DATA LISTING:
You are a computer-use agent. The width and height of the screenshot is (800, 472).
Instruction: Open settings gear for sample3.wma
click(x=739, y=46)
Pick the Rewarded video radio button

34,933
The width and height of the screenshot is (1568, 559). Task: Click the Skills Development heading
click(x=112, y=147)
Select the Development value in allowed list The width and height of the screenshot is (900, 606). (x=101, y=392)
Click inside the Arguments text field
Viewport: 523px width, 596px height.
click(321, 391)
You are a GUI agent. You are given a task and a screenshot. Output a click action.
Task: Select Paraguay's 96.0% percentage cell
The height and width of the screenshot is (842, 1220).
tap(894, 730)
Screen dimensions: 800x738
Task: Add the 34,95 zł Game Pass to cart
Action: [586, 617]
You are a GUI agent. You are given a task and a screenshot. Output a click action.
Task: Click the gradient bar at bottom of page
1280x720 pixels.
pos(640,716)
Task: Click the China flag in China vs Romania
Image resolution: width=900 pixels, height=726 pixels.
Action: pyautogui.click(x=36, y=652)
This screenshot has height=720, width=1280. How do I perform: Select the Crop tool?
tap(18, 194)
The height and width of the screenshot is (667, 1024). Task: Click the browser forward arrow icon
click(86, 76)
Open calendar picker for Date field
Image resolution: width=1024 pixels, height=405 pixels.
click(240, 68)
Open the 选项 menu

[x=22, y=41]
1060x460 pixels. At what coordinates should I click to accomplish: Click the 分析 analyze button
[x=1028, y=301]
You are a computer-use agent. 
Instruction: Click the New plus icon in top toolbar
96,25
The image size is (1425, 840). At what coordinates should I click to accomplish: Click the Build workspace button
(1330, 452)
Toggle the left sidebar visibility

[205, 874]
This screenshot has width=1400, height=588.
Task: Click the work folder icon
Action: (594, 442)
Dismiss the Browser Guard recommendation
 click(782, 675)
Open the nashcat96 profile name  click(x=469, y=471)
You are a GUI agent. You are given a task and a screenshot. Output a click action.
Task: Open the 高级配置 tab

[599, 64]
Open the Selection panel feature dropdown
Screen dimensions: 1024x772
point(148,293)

EXERCISE BRIEF: Transcribe all of the material above so that it matches the source exactly.

TASK SOLUTION:
You are a computer-use agent. The width and height of the screenshot is (800, 472).
Instruction: Open settings gear for sample3.wma
click(x=739, y=46)
Pick the Rewarded video radio button

34,933
The width and height of the screenshot is (1568, 559). Task: Click the Skills Development heading
click(x=112, y=147)
Select the Development value in allowed list The width and height of the screenshot is (900, 606). (x=101, y=392)
Click inside the Arguments text field
Viewport: 523px width, 596px height.
click(321, 391)
You are a GUI agent. You are given a task and a screenshot. Output a click action.
Task: Select Paraguay's 96.0% percentage cell
The height and width of the screenshot is (842, 1220).
tap(894, 730)
Screen dimensions: 800x738
Task: Add the 34,95 zł Game Pass to cart
Action: [586, 617]
You are a GUI agent. You are given a task and a screenshot. Output a click action.
Task: Click the gradient bar at bottom of page
1280x720 pixels.
pos(640,716)
Task: Click the China flag in China vs Romania
Image resolution: width=900 pixels, height=726 pixels.
Action: pyautogui.click(x=36, y=652)
This screenshot has height=720, width=1280. How do I perform: Select the Crop tool?
tap(18, 194)
The height and width of the screenshot is (667, 1024). Task: Click the browser forward arrow icon
click(86, 76)
Open calendar picker for Date field
Image resolution: width=1024 pixels, height=405 pixels.
click(240, 68)
Open the 选项 menu

[x=22, y=41]
1060x460 pixels. At what coordinates should I click to accomplish: Click the 分析 analyze button
[x=1028, y=301]
You are a computer-use agent. 
Instruction: Click the New plus icon in top toolbar
96,25
The image size is (1425, 840). At what coordinates should I click to accomplish: Click the Build workspace button
(1330, 452)
Toggle the left sidebar visibility

[205, 874]
This screenshot has width=1400, height=588.
Task: Click the work folder icon
Action: (594, 442)
Dismiss the Browser Guard recommendation
 click(782, 675)
Open the nashcat96 profile name  click(x=469, y=471)
You are a GUI agent. You are given a task and a screenshot. Output a click action.
Task: Open the 高级配置 tab

[599, 64]
Open the Selection panel feature dropdown
Screen dimensions: 1024x772
point(148,293)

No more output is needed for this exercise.